IMG_CeleryRootSo often we may have a great idea for a dinner entree, but what on earth should we serve with it???  If we could just come up with a side dish that is as outstanding as the main dish!  It needs to complement, yet have just the right level of integrity to stand up to the item it is sharing a plate with.  There’s also that whole time issue.  Do you really want to spend hours, slaving over a bunch of different dishes?

This is a fun concept I have played with at a couple of my restaurants.  It uses healthy root vegetables and has a similarity to risotto in preparation and texture.  You can use yam, sweet potato, carrot, parsnip, turnips and/or celeriac (celery root).  Do keep in mind, to use numerous items from the list you are going to end up with a sizable batch!  So, invite friends over!  Invite them early and they can help cut up the vegetables, too!

The dish in the picture is featuring celeriac.  I made it to go with wine braised chicken and mushrooms.  It is free of gluten, soy, corn, egg, nut, and is dairy free if made without the butter.  Using vegetable stock, makes it vegan as well.

Fall Celeriac ‘Risotto’

1 medium yellow onion, minced

1 smallish carrot, peeled and minced

2-3 cloves garlic, minced

1 whole celeriac, peeled and minced

2-3 fresh sage leaf, chiffonade

chicken or vegetable stock

butter, optional

Using a small amount of olive oil, saute the onion and carrot until softened.  Add the garlic and cook until is begins to soften as well.  Add the celeriac, sage and salt and pepper to taste.  In the style of risotto, add a little stock at a time, cooking over medium heat, until your vegetables are nearly done.  Taste for salt levels, adjust if needed.  To finish, add the butter and allow to simmer for a bit to absorb the last little bit of liquid.  If you accidentally put in too much liquid, drain it off and finish as above.
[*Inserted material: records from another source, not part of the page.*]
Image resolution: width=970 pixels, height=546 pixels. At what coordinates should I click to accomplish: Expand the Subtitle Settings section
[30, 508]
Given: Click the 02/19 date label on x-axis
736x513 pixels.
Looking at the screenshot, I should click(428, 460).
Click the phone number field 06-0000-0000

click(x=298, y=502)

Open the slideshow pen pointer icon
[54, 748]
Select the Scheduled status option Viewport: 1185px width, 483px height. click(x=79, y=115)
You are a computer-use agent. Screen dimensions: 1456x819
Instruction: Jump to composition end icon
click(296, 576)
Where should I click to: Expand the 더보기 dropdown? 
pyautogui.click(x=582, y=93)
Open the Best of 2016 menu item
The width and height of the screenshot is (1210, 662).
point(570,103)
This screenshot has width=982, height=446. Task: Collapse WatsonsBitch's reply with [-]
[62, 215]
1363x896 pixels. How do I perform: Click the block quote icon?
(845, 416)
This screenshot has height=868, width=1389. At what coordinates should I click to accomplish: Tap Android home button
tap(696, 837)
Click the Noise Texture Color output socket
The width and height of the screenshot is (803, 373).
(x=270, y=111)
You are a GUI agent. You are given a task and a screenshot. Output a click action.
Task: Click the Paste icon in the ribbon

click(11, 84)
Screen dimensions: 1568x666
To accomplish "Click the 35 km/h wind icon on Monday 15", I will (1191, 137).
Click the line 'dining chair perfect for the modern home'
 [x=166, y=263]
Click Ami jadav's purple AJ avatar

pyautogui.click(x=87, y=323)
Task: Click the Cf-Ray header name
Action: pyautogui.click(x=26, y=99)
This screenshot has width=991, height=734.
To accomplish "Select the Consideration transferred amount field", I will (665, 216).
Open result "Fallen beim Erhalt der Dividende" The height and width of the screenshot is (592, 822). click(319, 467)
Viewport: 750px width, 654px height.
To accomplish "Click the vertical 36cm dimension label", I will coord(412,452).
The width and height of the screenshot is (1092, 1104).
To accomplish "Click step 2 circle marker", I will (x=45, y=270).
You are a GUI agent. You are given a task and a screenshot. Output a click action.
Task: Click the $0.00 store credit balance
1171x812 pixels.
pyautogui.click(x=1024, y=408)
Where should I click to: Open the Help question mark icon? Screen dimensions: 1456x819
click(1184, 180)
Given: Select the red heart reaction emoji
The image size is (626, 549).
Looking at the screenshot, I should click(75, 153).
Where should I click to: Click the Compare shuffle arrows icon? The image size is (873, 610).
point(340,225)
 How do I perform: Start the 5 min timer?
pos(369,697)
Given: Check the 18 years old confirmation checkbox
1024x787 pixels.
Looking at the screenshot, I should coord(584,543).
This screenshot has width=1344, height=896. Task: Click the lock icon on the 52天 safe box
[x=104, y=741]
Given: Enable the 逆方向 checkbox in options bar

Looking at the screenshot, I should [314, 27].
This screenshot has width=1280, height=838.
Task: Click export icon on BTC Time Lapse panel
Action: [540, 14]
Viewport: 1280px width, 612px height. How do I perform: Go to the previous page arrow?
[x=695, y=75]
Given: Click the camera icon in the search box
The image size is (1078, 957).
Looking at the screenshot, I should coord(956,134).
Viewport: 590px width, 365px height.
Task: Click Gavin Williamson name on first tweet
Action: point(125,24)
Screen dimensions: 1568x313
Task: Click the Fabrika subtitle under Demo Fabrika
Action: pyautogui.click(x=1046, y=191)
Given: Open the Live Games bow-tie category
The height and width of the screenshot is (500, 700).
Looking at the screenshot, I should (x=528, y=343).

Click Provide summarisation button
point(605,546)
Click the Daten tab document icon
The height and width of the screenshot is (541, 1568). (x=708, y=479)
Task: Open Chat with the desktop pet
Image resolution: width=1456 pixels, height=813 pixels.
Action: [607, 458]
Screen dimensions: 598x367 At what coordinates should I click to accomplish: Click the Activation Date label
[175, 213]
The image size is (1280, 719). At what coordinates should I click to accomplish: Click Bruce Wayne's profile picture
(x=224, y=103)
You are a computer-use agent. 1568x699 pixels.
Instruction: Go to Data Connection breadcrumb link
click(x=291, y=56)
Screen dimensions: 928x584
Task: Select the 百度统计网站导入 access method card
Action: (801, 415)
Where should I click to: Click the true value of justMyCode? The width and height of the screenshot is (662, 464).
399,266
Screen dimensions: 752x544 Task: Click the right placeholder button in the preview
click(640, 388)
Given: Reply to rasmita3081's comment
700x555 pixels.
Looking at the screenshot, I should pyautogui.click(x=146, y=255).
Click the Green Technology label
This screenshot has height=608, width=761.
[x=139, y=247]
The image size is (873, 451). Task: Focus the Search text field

I kept seasoning in this dish fairly simple.  I wanted the flavor of the vegetables to be the primary with the herbs and spice of the chicken I served with  it, carrying the responsibility.  Root vegetable risottos are a clean slate to play with different spice combinations.  If you are unsure what to use, my favorite culinary book is The Flavor Bible by Karen Page and Andrew Dornenburg.  It’s basically a chemistry book for chefs.  It has concise lists of suggested additions to complement your other ingredients in a dish.  This book is a great tool in any creative kitchen!